SOM's projects have featured works of art by significant artists. In many cases, the firm's architects and engineers played a role in commissioning, engineering, and installing the artworks—such as with the Chicago Picasso, a 50-foot-tall steel sculpture in the city's civic center. Joan Miró, Alexander Calder, Isamu Noguchi, Harry Bertoia, Richard Lippold, Jean Dubuffet and Chryssa are among the artists whose work has been a part of SOM projects. More recently, SOM's architects and engineers have collaborated with artists such as James Turrell, Janet Echelman, Iñigo Manglano–Ovalle, James Carpenter, and Jaume Plensa.

In 1953, the firm completed the Manufacturers Trust Company Building in New York City, the first international style bank building in the United States, Seven years later, in 1960, the firm completed Pepsi-Cola World Headquarters. In 1961, the firm completed One Chase Manhattan Plaza, which is now 28 Liberty Street, the first International Style building to rise in New York City's Financial District. The 28 Liberty Street project helped reverse an exodus of corporate clients from Lower Manhattan to Midtown Manhattan and the suburbs. SOM's design for 28 Liberty Street also created a plaza surrounding the tower, a novel concept that would be adapted in many future projects.

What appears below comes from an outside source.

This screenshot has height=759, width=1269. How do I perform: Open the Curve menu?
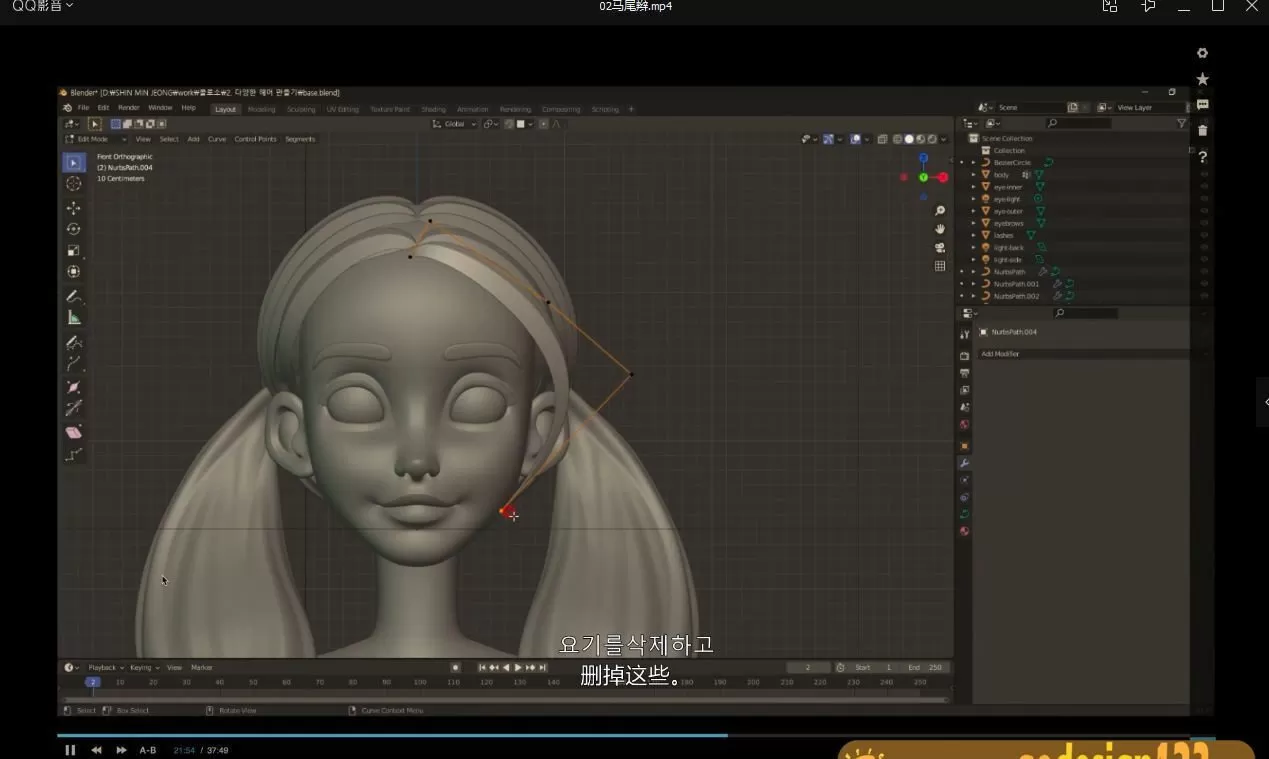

In Colorado Springs, Colorado, SOM planned a campus for the United States Air Force Academy. Built between 1958 and 1968, the campus broke from the traditions of West Point and Annapolis to become the first U.S. military academy designed in the modern style. The centerpiece of the campus is the Cadet Chapel, designed by architect Walter Netsch. The American Institute of Architects awarded the building with its prestigious Twenty-five Year Award, conferred onto "a building that has set a precedent for the last 25 to 35 years and continues to set standards of excellence for its architectural design and significance".

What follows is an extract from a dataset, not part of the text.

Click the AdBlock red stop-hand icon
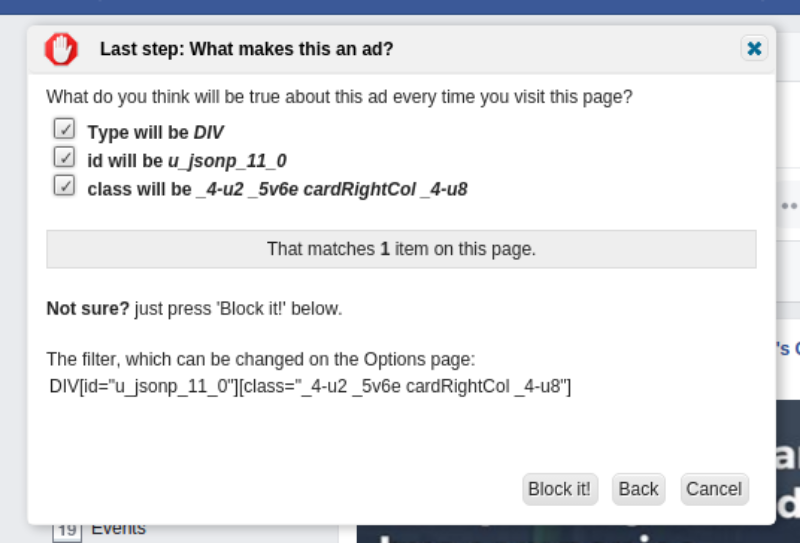The height and width of the screenshot is (543, 800). [61, 49]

In 1969, SOM founder Nathaniel Owings wrote, "Civilizations leave marks on the Earth by which they are known and judged. In large measure, the nature of their immortality is gauged by how well their builders made peace with the environment." (source: Nathaniel Owings, "The American Aesthetic," Harper & Row, 1969) This ethos has shaped the firm's journey into sustainable practices. An early example is the corporate headquarters it designed for timberland company Weyerhaeuser, completed in 1971, which has been called the "original green building" not only for its integration into the surrounding landscape, but also for its use of efficient building systems.

===21st century===
In 2007, the firm completed a large-scale sustainable architecture project for the U.S. Census Bureau, the first federal office building to receive LEED certification. Like Weyerhaeuser, the design of the campus works in concert with its natural surroundings and incorporates a range of design strategies to reduce its environmental impact.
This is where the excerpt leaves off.